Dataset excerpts
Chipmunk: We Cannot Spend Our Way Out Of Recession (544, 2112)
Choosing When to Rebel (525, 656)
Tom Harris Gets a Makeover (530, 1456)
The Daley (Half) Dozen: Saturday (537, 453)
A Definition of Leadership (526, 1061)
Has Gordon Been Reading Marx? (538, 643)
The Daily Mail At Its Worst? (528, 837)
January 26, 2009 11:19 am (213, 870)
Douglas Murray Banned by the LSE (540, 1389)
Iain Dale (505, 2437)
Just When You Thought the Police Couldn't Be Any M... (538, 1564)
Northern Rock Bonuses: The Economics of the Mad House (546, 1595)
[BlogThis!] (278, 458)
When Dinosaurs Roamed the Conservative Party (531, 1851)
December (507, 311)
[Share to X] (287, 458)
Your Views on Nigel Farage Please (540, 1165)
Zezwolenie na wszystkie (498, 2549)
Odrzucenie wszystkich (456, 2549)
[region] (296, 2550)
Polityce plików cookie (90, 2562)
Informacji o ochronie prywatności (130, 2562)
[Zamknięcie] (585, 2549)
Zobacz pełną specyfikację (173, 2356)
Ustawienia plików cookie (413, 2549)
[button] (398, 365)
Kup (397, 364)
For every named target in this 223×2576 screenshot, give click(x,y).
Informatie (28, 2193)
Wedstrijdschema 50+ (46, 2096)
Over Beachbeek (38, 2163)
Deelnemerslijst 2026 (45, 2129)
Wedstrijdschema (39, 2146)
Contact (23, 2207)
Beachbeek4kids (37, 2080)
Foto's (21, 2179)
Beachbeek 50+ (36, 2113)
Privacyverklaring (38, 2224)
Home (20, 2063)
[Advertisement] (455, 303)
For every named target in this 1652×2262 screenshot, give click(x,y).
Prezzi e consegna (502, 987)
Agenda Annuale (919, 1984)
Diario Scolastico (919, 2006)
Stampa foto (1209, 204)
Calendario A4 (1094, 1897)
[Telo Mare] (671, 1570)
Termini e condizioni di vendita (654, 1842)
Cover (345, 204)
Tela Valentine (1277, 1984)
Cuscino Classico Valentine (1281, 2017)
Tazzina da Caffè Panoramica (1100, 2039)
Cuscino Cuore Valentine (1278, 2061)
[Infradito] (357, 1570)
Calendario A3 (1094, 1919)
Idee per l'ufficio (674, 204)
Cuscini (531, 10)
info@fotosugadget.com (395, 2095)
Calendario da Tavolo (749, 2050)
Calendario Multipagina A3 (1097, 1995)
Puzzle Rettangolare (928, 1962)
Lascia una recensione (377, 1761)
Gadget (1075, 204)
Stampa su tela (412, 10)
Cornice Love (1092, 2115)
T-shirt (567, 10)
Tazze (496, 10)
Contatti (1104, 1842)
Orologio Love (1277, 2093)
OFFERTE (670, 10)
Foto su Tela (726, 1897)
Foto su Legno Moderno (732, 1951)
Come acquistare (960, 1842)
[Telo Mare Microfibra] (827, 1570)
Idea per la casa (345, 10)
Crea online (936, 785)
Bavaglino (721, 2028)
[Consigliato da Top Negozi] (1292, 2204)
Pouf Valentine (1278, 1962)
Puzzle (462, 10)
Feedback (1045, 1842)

» **YOUR ASSIGNMENT**
All of the entries above must be quoted exactly.

» **EXERCISE OUTPUT**
Chipmunk: We Cannot Spend Our Way Out Of Recession (544, 2112)
Choosing When to Rebel (525, 656)
Tom Harris Gets a Makeover (530, 1456)
The Daley (Half) Dozen: Saturday (537, 453)
A Definition of Leadership (526, 1061)
Has Gordon Been Reading Marx? (538, 643)
The Daily Mail At Its Worst? (528, 837)
January 26, 2009 11:19 am (213, 870)
Douglas Murray Banned by the LSE (540, 1389)
Iain Dale (505, 2437)
Just When You Thought the Police Couldn't Be Any M... (538, 1564)
Northern Rock Bonuses: The Economics of the Mad House (546, 1595)
[BlogThis!] (278, 458)
When Dinosaurs Roamed the Conservative Party (531, 1851)
December (507, 311)
[Share to X] (287, 458)
Your Views on Nigel Farage Please (540, 1165)
Zezwolenie na wszystkie (498, 2549)
Odrzucenie wszystkich (456, 2549)
[region] (296, 2550)
Polityce plików cookie (90, 2562)
Informacji o ochronie prywatności (130, 2562)
[Zamknięcie] (585, 2549)
Zobacz pełną specyfikację (173, 2356)
Ustawienia plików cookie (413, 2549)
[button] (398, 365)
Kup (397, 364)
For every named target in this 223×2576 screenshot, give click(x,y).
Informatie (28, 2193)
Wedstrijdschema 50+ (46, 2096)
Over Beachbeek (38, 2163)
Deelnemerslijst 2026 (45, 2129)
Wedstrijdschema (39, 2146)
Contact (23, 2207)
Beachbeek4kids (37, 2080)
Foto's (21, 2179)
Beachbeek 50+ (36, 2113)
Privacyverklaring (38, 2224)
Home (20, 2063)
[Advertisement] (455, 303)
For every named target in this 1652×2262 screenshot, give click(x,y).
Prezzi e consegna (502, 987)
Agenda Annuale (919, 1984)
Diario Scolastico (919, 2006)
Stampa foto (1209, 204)
Calendario A4 (1094, 1897)
[Telo Mare] (671, 1570)
Termini e condizioni di vendita (654, 1842)
Cover (345, 204)
Tela Valentine (1277, 1984)
Cuscino Classico Valentine (1281, 2017)
Tazzina da Caffè Panoramica (1100, 2039)
Cuscino Cuore Valentine (1278, 2061)
[Infradito] (357, 1570)
Calendario A3 (1094, 1919)
Idee per l'ufficio (674, 204)
Cuscini (531, 10)
info@fotosugadget.com (395, 2095)
Calendario da Tavolo (749, 2050)
Calendario Multipagina A3 (1097, 1995)
Puzzle Rettangolare (928, 1962)
Lascia una recensione (377, 1761)
Gadget (1075, 204)
Stampa su tela (412, 10)
Cornice Love (1092, 2115)
T-shirt (567, 10)
Tazze (496, 10)
Contatti (1104, 1842)
Orologio Love (1277, 2093)
OFFERTE (670, 10)
Foto su Tela (726, 1897)
Foto su Legno Moderno (732, 1951)
Come acquistare (960, 1842)
[Telo Mare Microfibra] (827, 1570)
Idea per la casa (345, 10)
Crea online (936, 785)
Bavaglino (721, 2028)
[Consigliato da Top Negozi] (1292, 2204)
Pouf Valentine (1278, 1962)
Puzzle (462, 10)
Feedback (1045, 1842)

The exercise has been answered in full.